L'Auvergnat de Paris n'est plus malgré une tentative récente de revenir à sa première vocation, son placement en liquidation judiciaire le comdamne probablement à mort. L'hebdomadaire était un
organe de presse bien connu du monde des bistrotiers de la capitale.
Tous les Auvergants de Paris et fils de Bougnats ont été bercé aux nouvelles de ses colonnes, pour ceux qui ne revenaient au pays que l'été, l'Auvergnat de Paris maintenait le lien des
nouvelles...
C'est encore un peu la mémoire qui s'étiole avec ce coup d'arrêt...
Le Canard Enchainé a été le premier à rendre publique l'information.
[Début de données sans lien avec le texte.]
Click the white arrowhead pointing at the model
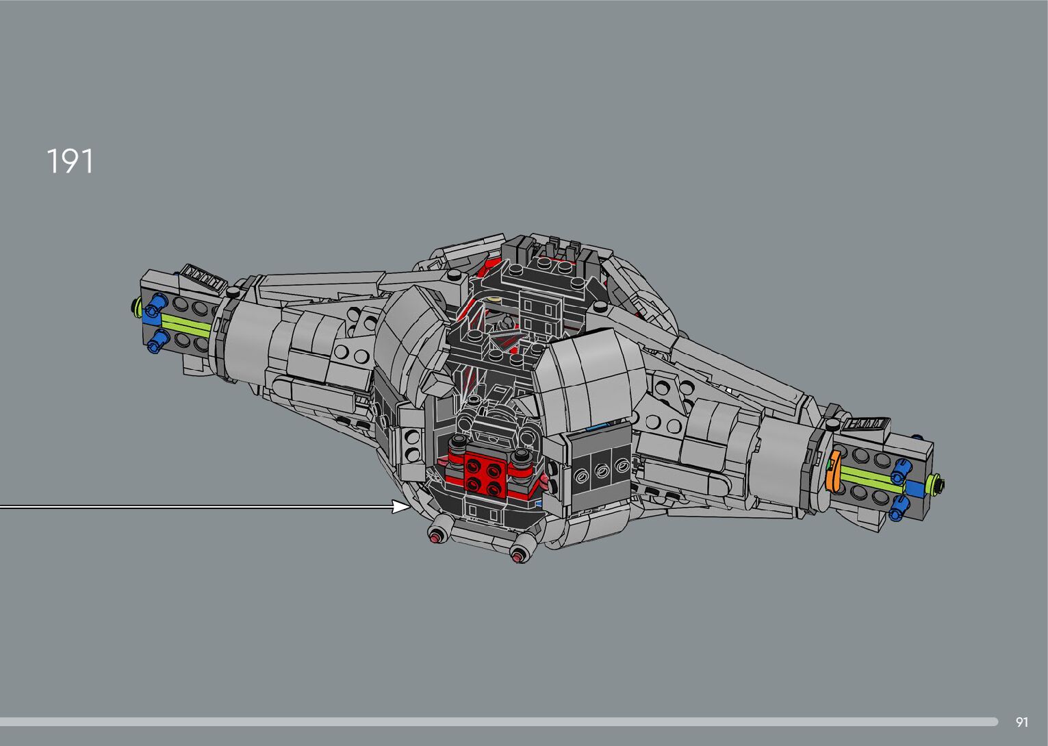 click(400, 507)
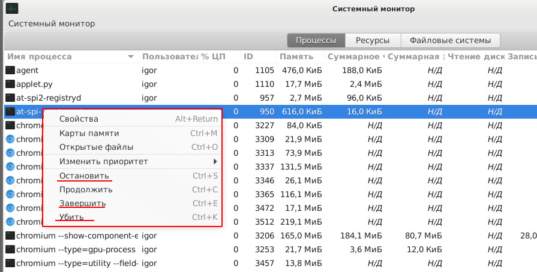
Task: Click the icon of chromium --type=gpu-process row
Action: [x=10, y=249]
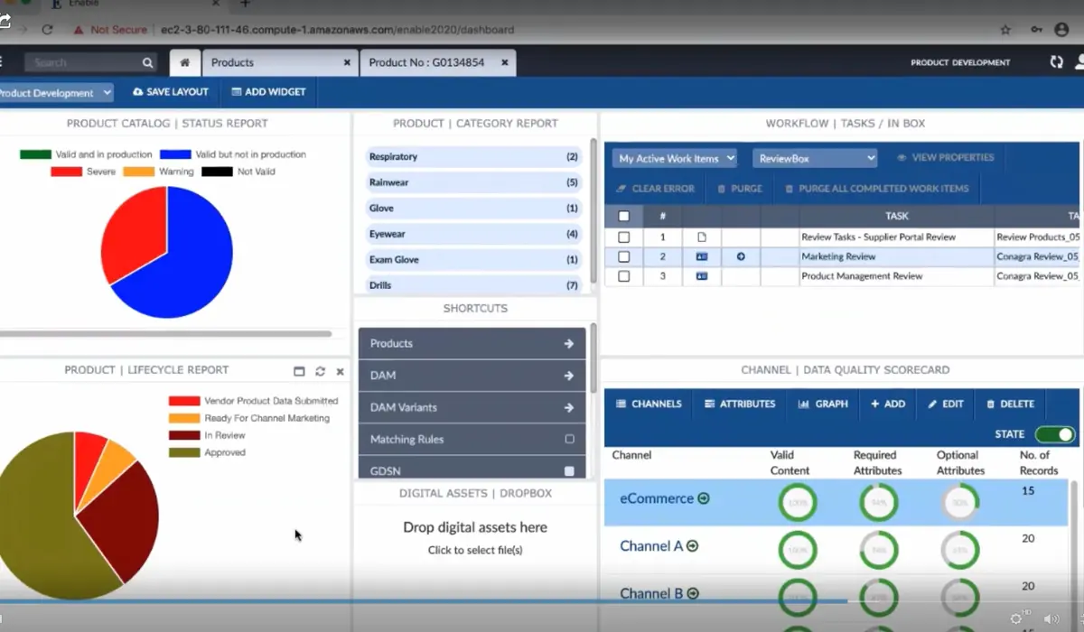The width and height of the screenshot is (1084, 632).
Task: Check the box for Marketing Review task
Action: (623, 256)
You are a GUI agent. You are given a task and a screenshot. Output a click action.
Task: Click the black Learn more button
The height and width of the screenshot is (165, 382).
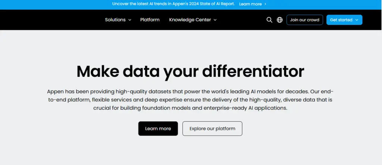point(158,128)
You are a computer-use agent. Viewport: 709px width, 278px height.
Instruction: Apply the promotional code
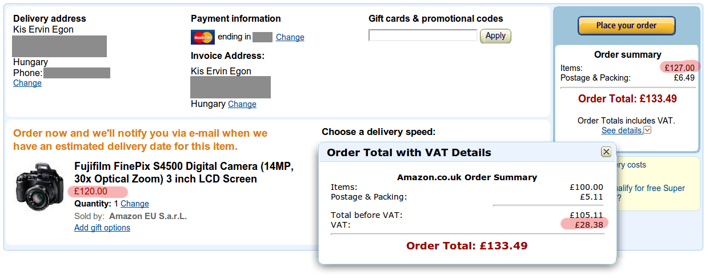tap(495, 36)
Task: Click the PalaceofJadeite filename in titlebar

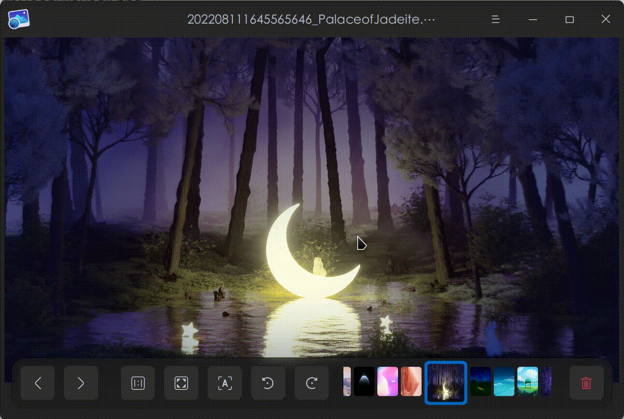Action: pyautogui.click(x=312, y=19)
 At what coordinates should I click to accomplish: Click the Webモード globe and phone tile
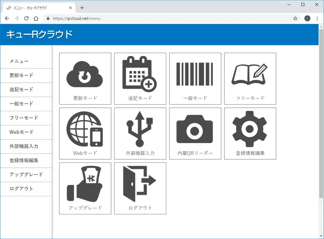(85, 133)
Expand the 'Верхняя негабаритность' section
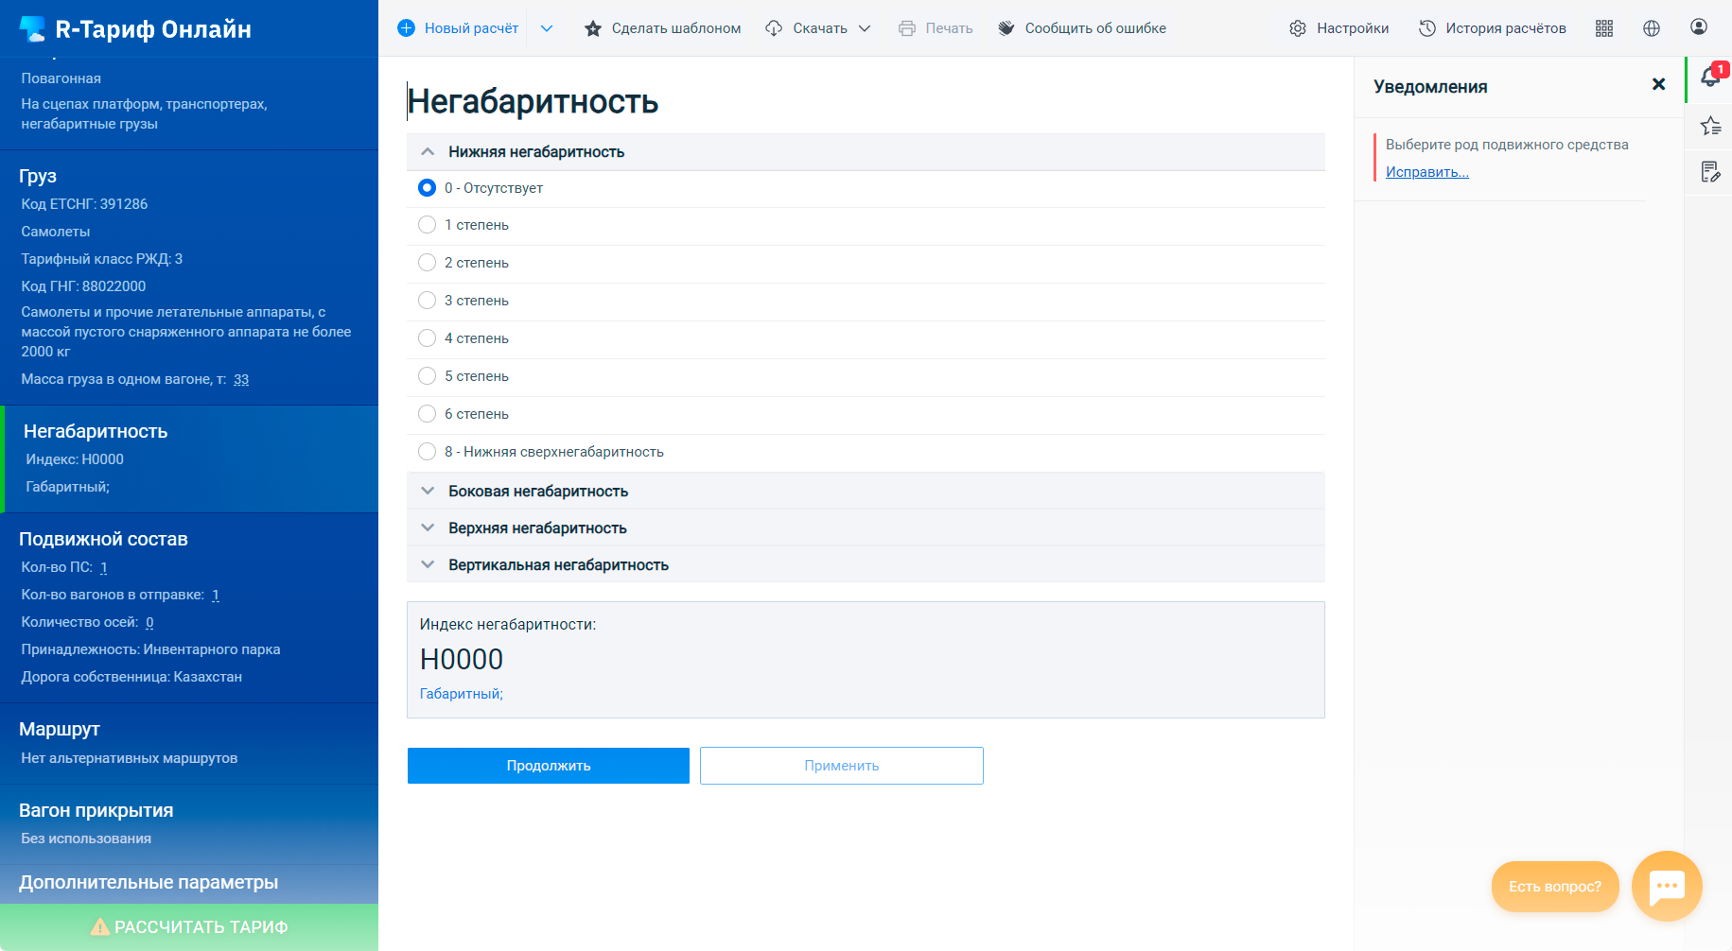This screenshot has width=1732, height=951. [x=536, y=528]
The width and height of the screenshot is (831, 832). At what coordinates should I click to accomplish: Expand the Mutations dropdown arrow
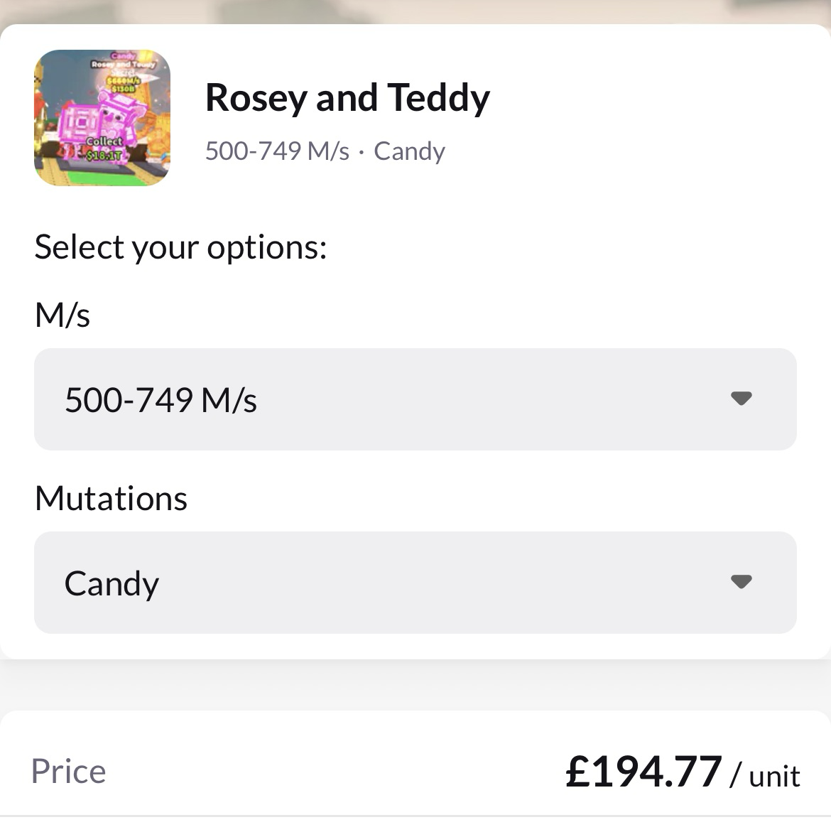pyautogui.click(x=741, y=582)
Yvon Mézou avait pris la parole lors du dernier Comité de Haute-Auvergne pour annoncer que ce journal reveanait s'intéresser aux territoires... mais cela sans doute trop tard pour
sauver la maison !
En évoquant l'Auvergnat, il me revient en mémoire, la scène d'un Belmondo qui se passe dans un bistrot, et l'on voit au comptoir un acteur noir lisant "l'Auvergnat de Paris" pour prendre des
nouvelles du Pays ... quelques années plus tard, alors qu'un ami tenait sa brasserie, j'avais l'Auvergnat sous le bras, un client noir me demande s'il peut le feuilleter, je lui cède volontiers
et il me dit en souriant "Je suis un Auvergnat du Sud" ... nous avons été pris d'un fou rire commun et avons parlé chacun de notre attachement à notre terre d'origine.
L'Auvergnat, c'était cela, le lien et le partage, tous les bons zincs de la capitale l'affichaient fièrement à leur clientèle et cela se lisait comme un feuilleton hebdomadaire, sauf que là,
c'était la vie des gens que nous connaissions qui s'étalait.
Et c’était exactement ce qu’avait voulu Louis Bonnet, fils d’un imprimeur aurillacois, lorsqu’il avait fondé le journal le… 14 juillet 1882.
Cela dit, L’Auvergnat de Paris ne se limitait pas à ce lien affectif et à ce rôle de ciment de la communauté. Très vite, il est devenu l’organe de presse
indispensable des restaurateurs et des limonadiers* de la capitale, de ces légendaires patrons de café-charbon moustachus et rudes à la tâche dont une large majorité provenait des départements du
Massif Central.
L’hebdomadaire, de nouveau en difficulté, a été repris en juillet 2008 par Yvon Mézou, président de la holding professionnelle Bistrots & Comptoirs. Le nouveau patron a tenté de
revenir aux fondamentaux, et notamment à la forte empreinte identitaire qui a marqué l’histoire du journal durant des décennies de gestion par Louis Bonnet puis ses héritiers. En vain :
devant l’accumulation des pertes (300 000 euros par an), L’Auvergnat de Paris a déposé le bilan le 23 juillet 2009. Le 6 août, il était mis en liquidation judiciaire par le Tribunal
de Commerce de Paris. Désormais, le vieux journal de Louis Bonnet, compagnon fidèle des bougnats depuis… 127 ans, ne répond plus.